__Rows__:

+ + + + +

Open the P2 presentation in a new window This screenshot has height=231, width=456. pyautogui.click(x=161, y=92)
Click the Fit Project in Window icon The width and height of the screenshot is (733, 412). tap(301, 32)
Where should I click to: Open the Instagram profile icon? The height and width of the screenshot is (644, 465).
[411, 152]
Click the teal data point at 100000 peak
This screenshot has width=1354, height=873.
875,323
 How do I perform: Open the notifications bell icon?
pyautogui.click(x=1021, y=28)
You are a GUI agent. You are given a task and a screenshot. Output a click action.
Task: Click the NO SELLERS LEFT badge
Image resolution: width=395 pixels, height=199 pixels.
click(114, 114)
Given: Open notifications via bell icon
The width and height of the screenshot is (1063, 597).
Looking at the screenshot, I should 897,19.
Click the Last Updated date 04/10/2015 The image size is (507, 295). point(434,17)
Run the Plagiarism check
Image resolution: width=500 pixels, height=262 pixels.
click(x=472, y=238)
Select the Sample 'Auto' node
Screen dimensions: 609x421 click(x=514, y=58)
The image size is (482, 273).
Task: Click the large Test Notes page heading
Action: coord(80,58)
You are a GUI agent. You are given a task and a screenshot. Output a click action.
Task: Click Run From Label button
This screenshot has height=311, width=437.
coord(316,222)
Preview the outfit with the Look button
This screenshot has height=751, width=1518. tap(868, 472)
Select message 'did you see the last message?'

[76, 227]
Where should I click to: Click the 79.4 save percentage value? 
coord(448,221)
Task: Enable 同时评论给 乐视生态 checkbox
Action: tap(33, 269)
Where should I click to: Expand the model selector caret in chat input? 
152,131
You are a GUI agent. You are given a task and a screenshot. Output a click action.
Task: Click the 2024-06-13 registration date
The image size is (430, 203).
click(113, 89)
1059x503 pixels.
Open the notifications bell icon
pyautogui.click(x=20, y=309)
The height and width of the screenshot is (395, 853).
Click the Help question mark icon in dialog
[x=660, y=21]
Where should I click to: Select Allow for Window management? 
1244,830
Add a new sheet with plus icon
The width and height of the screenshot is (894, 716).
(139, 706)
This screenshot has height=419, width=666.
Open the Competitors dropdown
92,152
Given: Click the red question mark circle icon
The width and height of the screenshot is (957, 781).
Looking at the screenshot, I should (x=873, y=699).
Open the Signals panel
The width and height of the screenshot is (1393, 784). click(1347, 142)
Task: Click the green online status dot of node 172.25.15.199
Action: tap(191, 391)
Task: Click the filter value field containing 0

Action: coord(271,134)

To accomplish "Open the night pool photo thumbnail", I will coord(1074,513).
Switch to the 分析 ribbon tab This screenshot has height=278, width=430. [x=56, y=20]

+ + + + +

__Written problem__:
Can you print all of the records above again, word for word?

__Complete output__:
Open the P2 presentation in a new window This screenshot has height=231, width=456. pyautogui.click(x=161, y=92)
Click the Fit Project in Window icon The width and height of the screenshot is (733, 412). tap(301, 32)
Where should I click to: Open the Instagram profile icon? The height and width of the screenshot is (644, 465).
[411, 152]
Click the teal data point at 100000 peak
This screenshot has width=1354, height=873.
875,323
 How do I perform: Open the notifications bell icon?
pyautogui.click(x=1021, y=28)
You are a GUI agent. You are given a task and a screenshot. Output a click action.
Task: Click the NO SELLERS LEFT badge
Image resolution: width=395 pixels, height=199 pixels.
click(114, 114)
Given: Open notifications via bell icon
The width and height of the screenshot is (1063, 597).
Looking at the screenshot, I should 897,19.
Click the Last Updated date 04/10/2015 The image size is (507, 295). point(434,17)
Run the Plagiarism check
Image resolution: width=500 pixels, height=262 pixels.
click(x=472, y=238)
Select the Sample 'Auto' node
Screen dimensions: 609x421 click(x=514, y=58)
The image size is (482, 273).
Task: Click the large Test Notes page heading
Action: coord(80,58)
You are a GUI agent. You are given a task and a screenshot. Output a click action.
Task: Click Run From Label button
This screenshot has height=311, width=437.
coord(316,222)
Preview the outfit with the Look button
This screenshot has height=751, width=1518. tap(868, 472)
Select message 'did you see the last message?'

[76, 227]
Where should I click to: Click the 79.4 save percentage value? 
coord(448,221)
Task: Enable 同时评论给 乐视生态 checkbox
Action: tap(33, 269)
Where should I click to: Expand the model selector caret in chat input? 
152,131
You are a GUI agent. You are given a task and a screenshot. Output a click action.
Task: Click the 2024-06-13 registration date
The image size is (430, 203).
click(113, 89)
1059x503 pixels.
Open the notifications bell icon
pyautogui.click(x=20, y=309)
The height and width of the screenshot is (395, 853).
Click the Help question mark icon in dialog
[x=660, y=21]
Where should I click to: Select Allow for Window management? 
1244,830
Add a new sheet with plus icon
The width and height of the screenshot is (894, 716).
(139, 706)
This screenshot has height=419, width=666.
Open the Competitors dropdown
92,152
Given: Click the red question mark circle icon
The width and height of the screenshot is (957, 781).
Looking at the screenshot, I should (x=873, y=699).
Open the Signals panel
The width and height of the screenshot is (1393, 784). click(1347, 142)
Task: Click the green online status dot of node 172.25.15.199
Action: tap(191, 391)
Task: Click the filter value field containing 0

Action: coord(271,134)

To accomplish "Open the night pool photo thumbnail", I will coord(1074,513).
Switch to the 分析 ribbon tab This screenshot has height=278, width=430. [x=56, y=20]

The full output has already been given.